____ RECORD EXTRACTS

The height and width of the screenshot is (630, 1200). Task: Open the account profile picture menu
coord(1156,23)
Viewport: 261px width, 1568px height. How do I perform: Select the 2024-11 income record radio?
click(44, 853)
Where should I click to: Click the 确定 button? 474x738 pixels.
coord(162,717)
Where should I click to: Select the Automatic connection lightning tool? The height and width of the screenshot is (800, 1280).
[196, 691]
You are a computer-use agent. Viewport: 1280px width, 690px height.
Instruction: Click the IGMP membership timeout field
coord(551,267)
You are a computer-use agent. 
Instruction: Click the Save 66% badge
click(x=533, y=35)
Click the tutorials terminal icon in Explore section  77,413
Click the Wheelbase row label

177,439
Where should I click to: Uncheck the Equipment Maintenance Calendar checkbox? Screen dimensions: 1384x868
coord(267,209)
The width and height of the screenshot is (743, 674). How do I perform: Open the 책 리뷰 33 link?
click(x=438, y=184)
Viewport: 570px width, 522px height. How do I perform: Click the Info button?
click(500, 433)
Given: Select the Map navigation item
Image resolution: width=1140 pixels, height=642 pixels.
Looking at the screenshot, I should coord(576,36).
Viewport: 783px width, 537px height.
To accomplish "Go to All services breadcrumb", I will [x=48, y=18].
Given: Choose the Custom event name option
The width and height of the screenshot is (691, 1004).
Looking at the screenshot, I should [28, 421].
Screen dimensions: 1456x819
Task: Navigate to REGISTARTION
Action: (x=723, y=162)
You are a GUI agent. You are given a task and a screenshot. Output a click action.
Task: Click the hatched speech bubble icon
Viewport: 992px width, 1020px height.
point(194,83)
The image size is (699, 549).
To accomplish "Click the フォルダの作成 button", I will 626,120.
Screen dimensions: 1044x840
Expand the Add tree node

________

- _WHAT IS BEING ASKED_
Find the word "computer" in the entries and show each line where it is found.

- _RESULT OF THE EXERCISE_
You are a computer-use agent. Viewport: 1280px width, 690px height.
You are a computer-use agent. 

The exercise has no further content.